Over the past decade, one rice miller has been assisting rice farmers to expand by making credit facilities available to them.

Rice farmer Roshnie Rupert

Currently, some 62,000 acres of rice land is under cultivation in Region Six (East Berbice-Corentyne) by some 600 farmers.
According to the Chief Executive Officer (CEO) of Nand Persaud and Company Ltd, Mohindra Persaud, he has interviewed many rice farmers who say they are willing to expand production by 20 per cent.
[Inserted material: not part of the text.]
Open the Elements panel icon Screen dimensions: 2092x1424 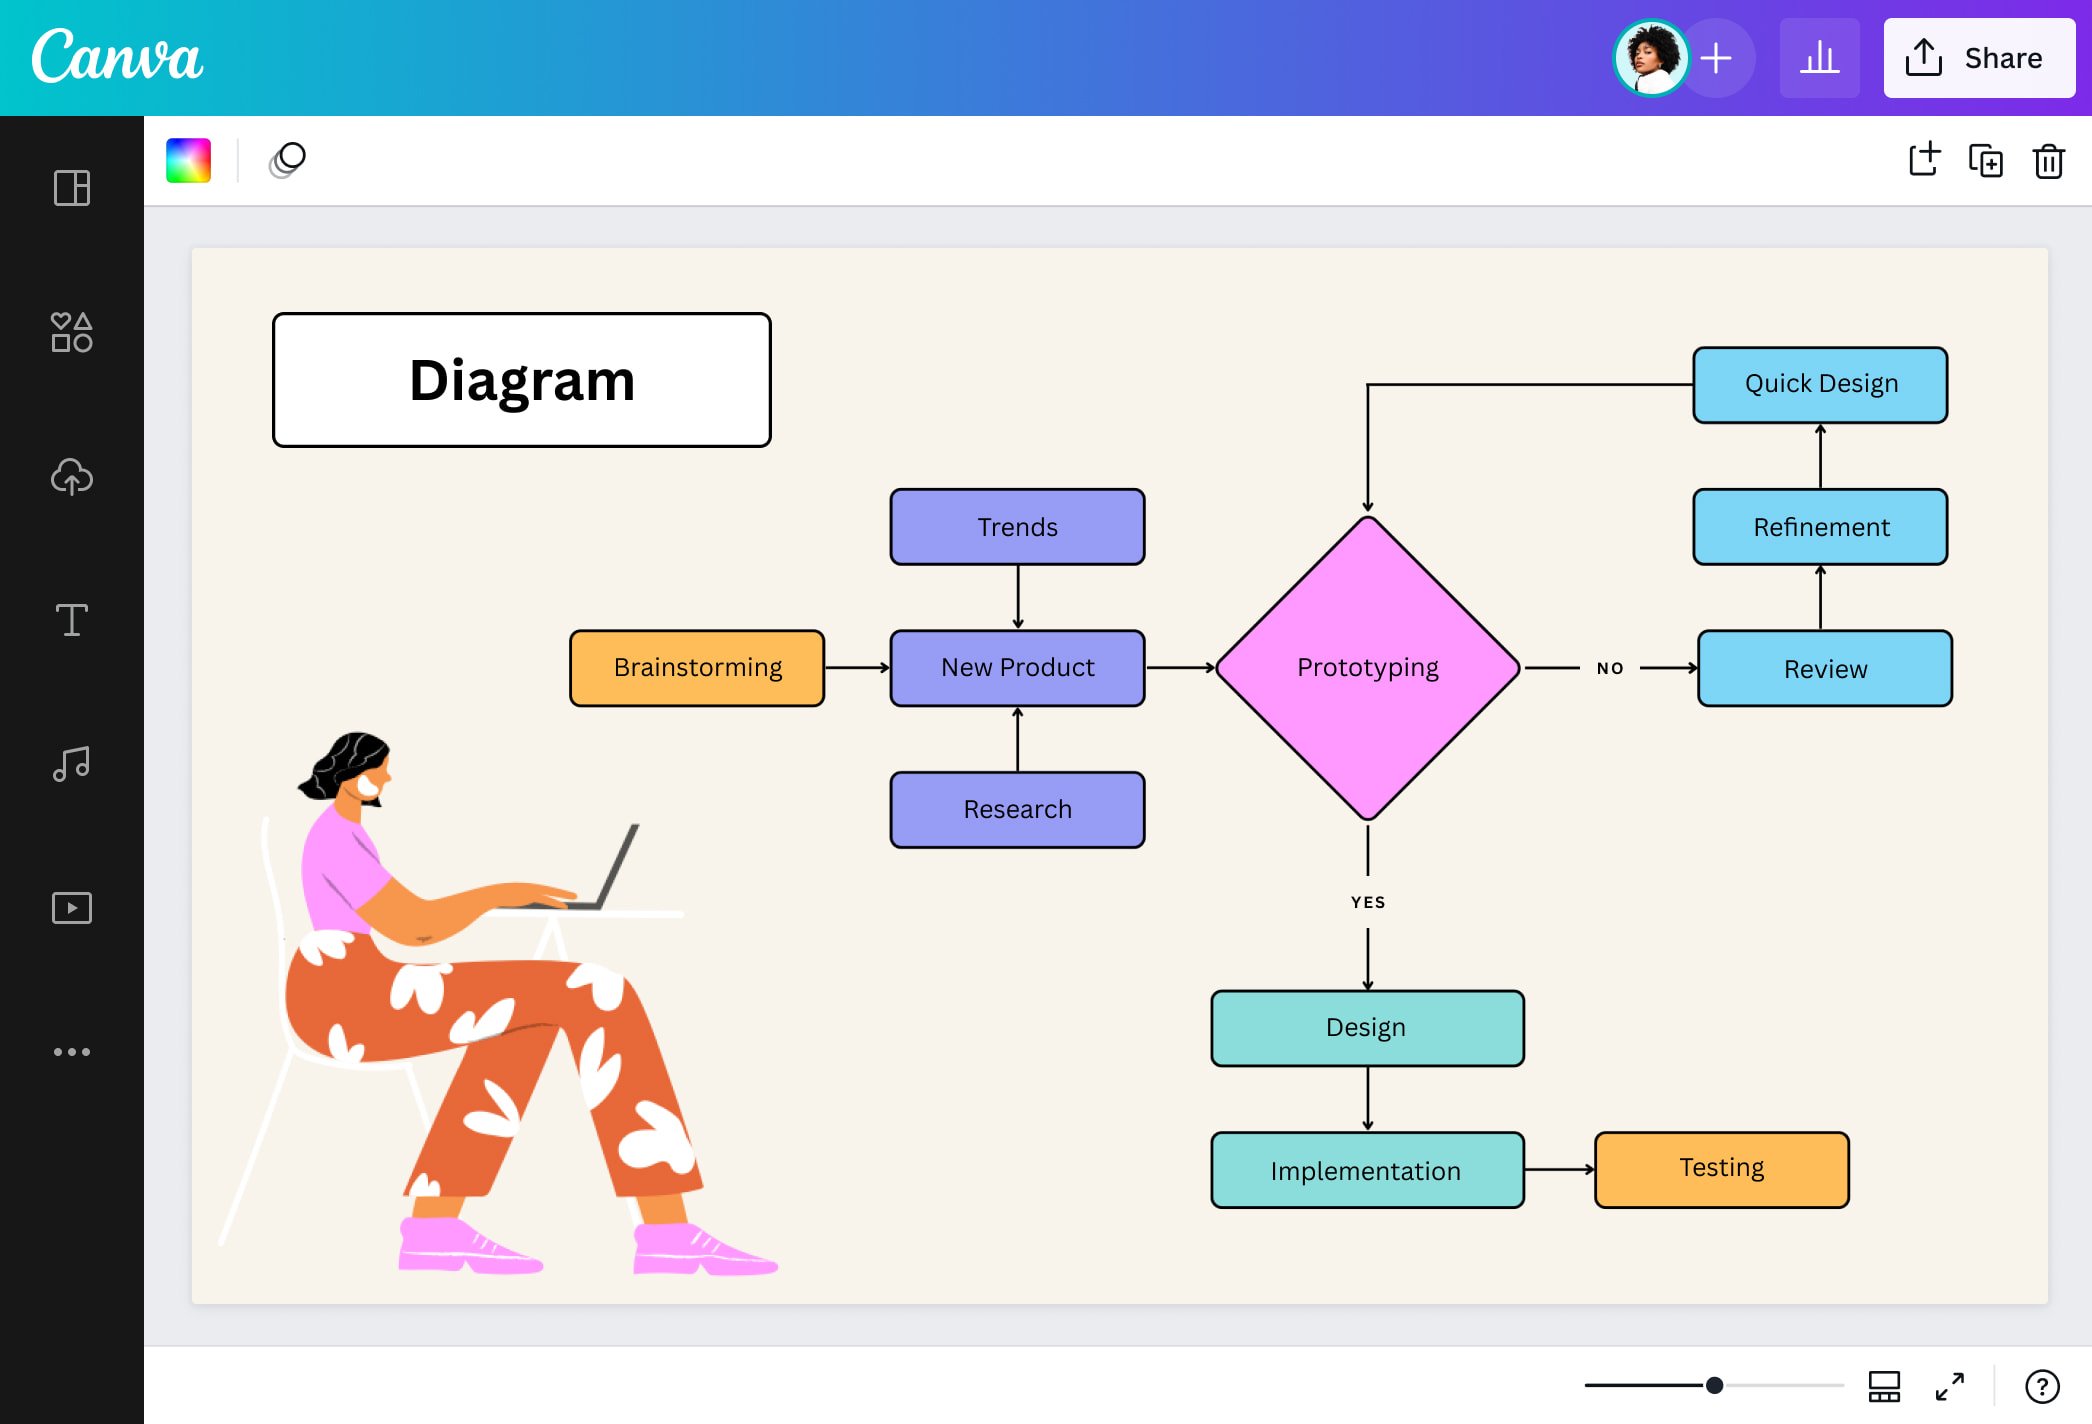(x=71, y=332)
This would mean another 12,000 acres under rice cultivation, thus creating hundreds of jobs.
Nand Persaud Group of Companies has, over the past decade, been assisting with the expansion of the rice industry by helping farmers to clear the bush and put in drainage and irrigation facilities.
On such person, Mahase Rupert, a 36-year-old rice farmer, who has close to 1000 acres under cultivation, had faced numerous problems cultivating rice in the backlands of Port Mourant.
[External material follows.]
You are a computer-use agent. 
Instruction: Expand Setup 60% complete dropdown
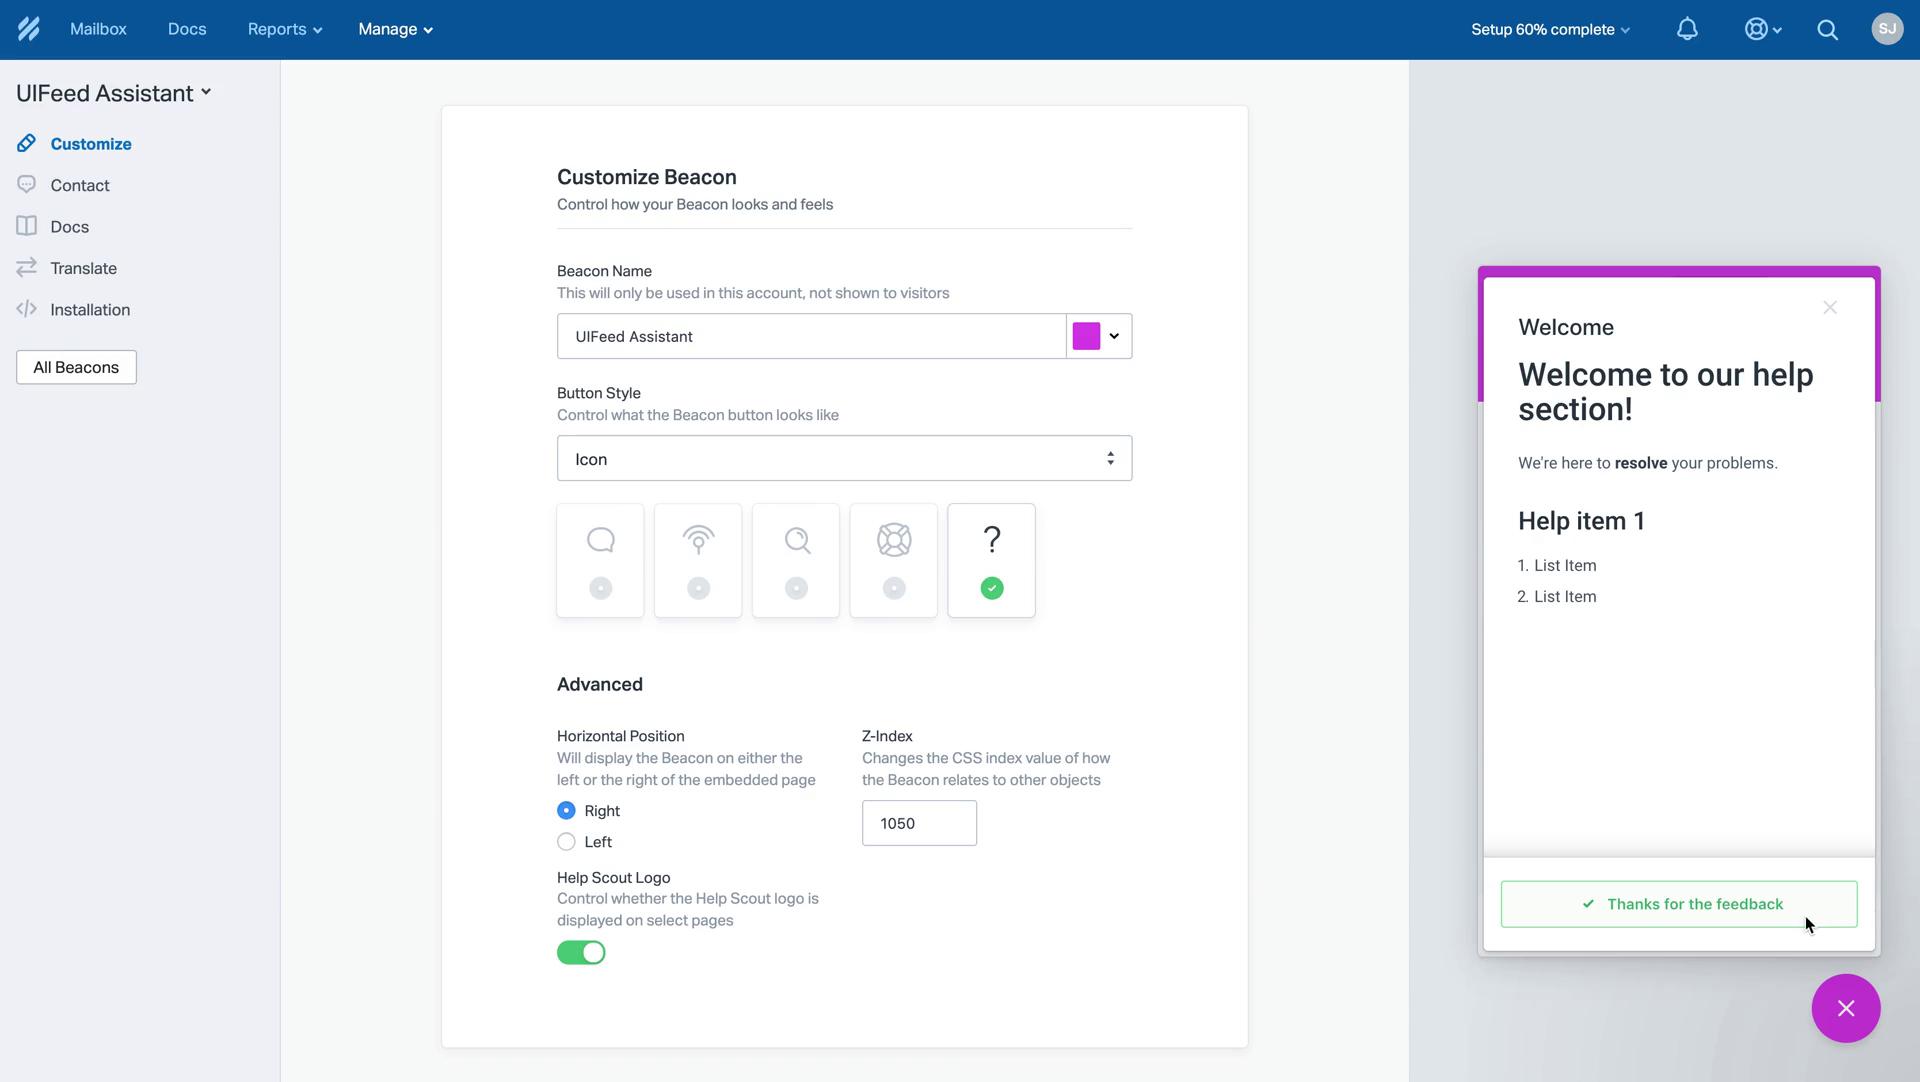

Vacant lands which can be converted for rice cultivation

He and his wife, Roshnie Rupert, cultivated 740 acres six miles off the Corentyne Highway at Follow Up.
“This land was sheer bush and with the help from Nand Persaud and Company, we clean out all the bush and start to plant rice and fix the trench and make the dams,” Rupert explained, noting that prior to having a dam leading to the back of East Canje, he had to truck his paddy out to the Corentyne Highway at Port Mourant using Guyana Sugar Corporation (GuySuCo) cultivation area dams.
This posed several challenges since the three-mile journey was along an earthen road with several high bridges, which cane punts pass under.
In addition to that, on some occasions, they were forbidden to use GuySuCo’s roads.
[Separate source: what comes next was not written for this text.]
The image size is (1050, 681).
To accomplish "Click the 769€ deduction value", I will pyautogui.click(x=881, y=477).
The access road made by Roshnie Rupert and her husband Mahase Rupert

“When the rain fall, GuySuCo don’t give us a pass because they don’t want anyone to drive on the dam when it wet.”
His wife further explained other financial implications of having to use GuySuCo’s roads to transport their paddy.
“This dam benefits us a lot to get into and out of the backdam. Taking our produce out is a very important part of our operations. This is the main access to where we are making out living. We have to pay $5000 for one truck to use the estate road. So, with this dam we get our benefits because we don’t pay an access fee here,” she pointed out.
The dam which was built by the rice miller takes an average of seventy truckloads of rice per crop.
The Ruperts would have had to pay about $350,000 to GuySuCo just to get the paddy on the road. In addition, the three-mile journey was risky given the steep turns and high bridges.
“Because the bridges are so high you can get a topple especially when they are full plus we can’t full the truck from the backdam; we have to take it with a grain cart to a distance which is another expense but on this dam, our trucks reach till in the backdam,” Mahase explained.
When it rains during the harvesting season, the rice farmer would have to wait, sometimes for days, before he can get his paddy out. This in turn caused days of downtime since the lorries were forced to park and wait.
The combine in the field and all workers were also forced to wait while production cost kept rising.
The alternative was to use boats to take the paddy out to East Canje and then load it into a lorry. This too proved very costly because it took five boatloads to fill one lorry.
“You have to pay the men to load in the boat then you have to pay them again to take it out and load it in the truck. Is like five times more you have to pay for labour when you use the boat,” Mahase explained.
The farmer said he was forced to take his paddy to the mill using the boat system on many occasions to save downtime and to ensure the paddy gets to the mill in a timely manner.
Paddy with lots of moisture remaining in a bulk could start to germinate quickly because of the heat it generates.
But that is all history now as Persaud approached him and advised that he can add another 440 acres to the 300 he was cultivating at Follow Up.
To get the project underway entailed funding for equipment, the clearing of the land and the installation of the necessary infrastructure.
Currently, Rupert is reaping his second crop from that expansion.
Meanwhile, he no longer has to rely on GuySuCo for irrigation and drainage as he sources water from the Canje River.
Persaud said he has always been encouraging farmers to expand by providing the necessary framework for them to do so.
Funding for such projects is sometimes provided and, on many occasions, the materials needed to expand, which include fertilisers and pesticides, are provided on a loan basis.
Nand Persaud, which is one of the country’s top rice millers, is a conglomerate of companies assisting farmers by offering credit facilities. In fact, the company has also employed an agronomist who goes into the field to collect data which is used in advising farmers at no cost to rice farmers.